Thu Mar 10 02:26:36 PST 2005

:I've run into a few vclean races and some related problems with VOP_CLOSE
:not using locks.  I've made some fairly major changes to the way vfs
:handles vnode teardown in the process of fixing this.  I'll summarize what
:I've done here.
:
:The main problem with teardown was the two stage locking scheme involving
:the XLOCK.  I got rid of the XLOCK and simply require the vnode lock
:throughout the whole operation.  To accommodate this, VOP_INACTIVE,
:VOP_RECLAIM, VOP_CLOSE, and VOP_REVOKE all require the vnode lock.  As
:does vgone().
:
:Prior to this, vgone() would set XLOCK and then do a LK_DRAIN to make
:sure there were no callers waiting in VOP_LOCK so that they would always
:see the VI_XLOCK and know that the vnode had changed identities.  Now,
:vgone sets XLOCK, and all lockers who use vget() and vn_lock() check for
:VI_DOOMED before and after acquiring the vnode lock.  To wait for the
:transition to complete, you simply wait on the vnode lock.
:
:This really only required minor changes of the filesystems in the tree.
:Most only required the removal of a VOP_UNLOCK in VOP_INACTIVE, and a few
:acquired the lock in VOP_CLOSE to do operations which they otherwise could
:not.  There is one change to ffs and coda which inspect v_data in their
:vop_lock routines.  This is only safe with the interlock held, where
:before the XLOCK would have protected v_data in the one case that could
:lead to panic.
:
:The patch is available at http://www.chesapeake.net/~jroberson/vgone.diff
:
:Cheers,
:Jeff

    I did basically the same thing in DragonFly.  I can only caution that
    you have to be very, *very* careful to ensure that there are no races
    between entities trying to ffs_vget() through the inode verses the
    related vnode undergoing a vgone().  Be aware of the fact that there
    is a major non-atomicy problem between the destruction of the vnode
    and the clearing of the inode's bit in the bitmap and the destruction
    of the inode in the inode hash table.

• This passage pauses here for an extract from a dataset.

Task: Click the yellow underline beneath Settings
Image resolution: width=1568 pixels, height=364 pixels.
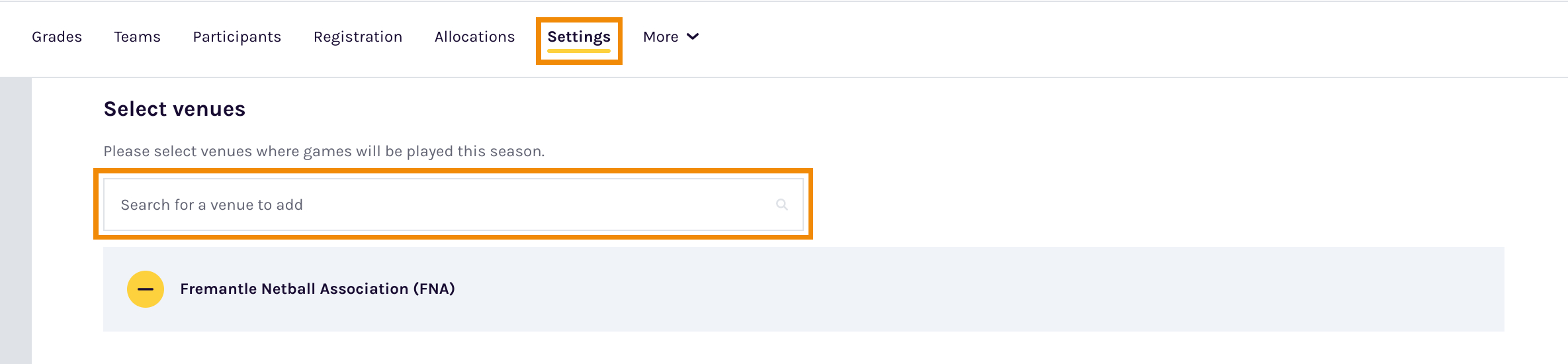Action: [579, 50]

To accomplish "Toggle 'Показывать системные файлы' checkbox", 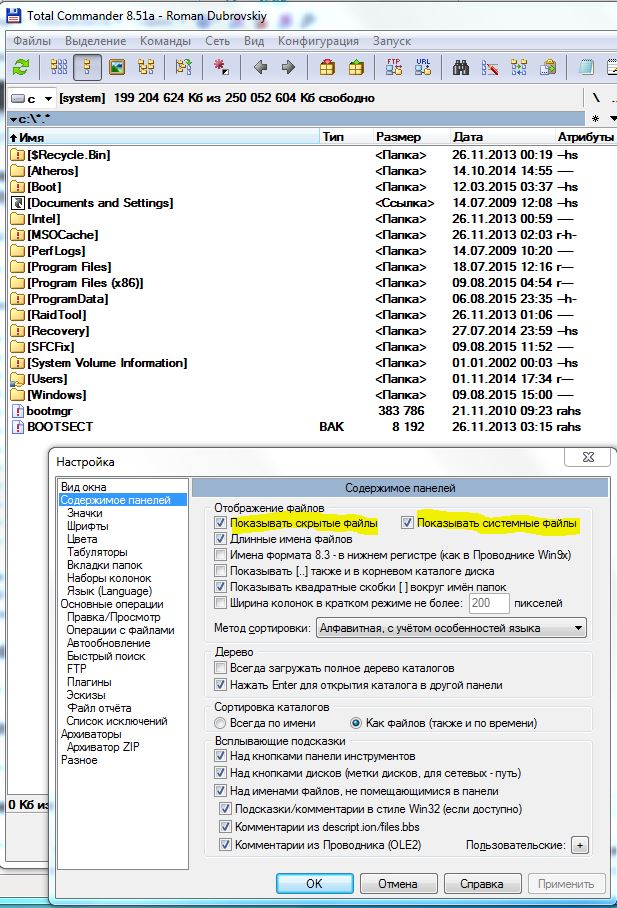I will [x=408, y=523].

    In DragonFly there were races in the inode-reuse case where an inode
    would be reused before it was entirely disconnected from the vnode.
    This case can occur because the inode's bitmap bit is cleared before
    the vnode is unlocked (and you have to do it that way, you can't clear
    the inode's bitmap bit after the vnode has been unlocked without creating
    yet more issues).  

    This means that a totally unrelated process creating a file or directory
    could allocate the SAME inode number out of the inode bitmap and call
    FFS_VGET() *BEFORE* the original vnode controlling that inode number
    finishes being reclaimed.  In fact, the original inode is still pointing
    at the vnode undergoing destruction and the vnode's v_data is still
    pointing at the inode.  The result:  bad things happen.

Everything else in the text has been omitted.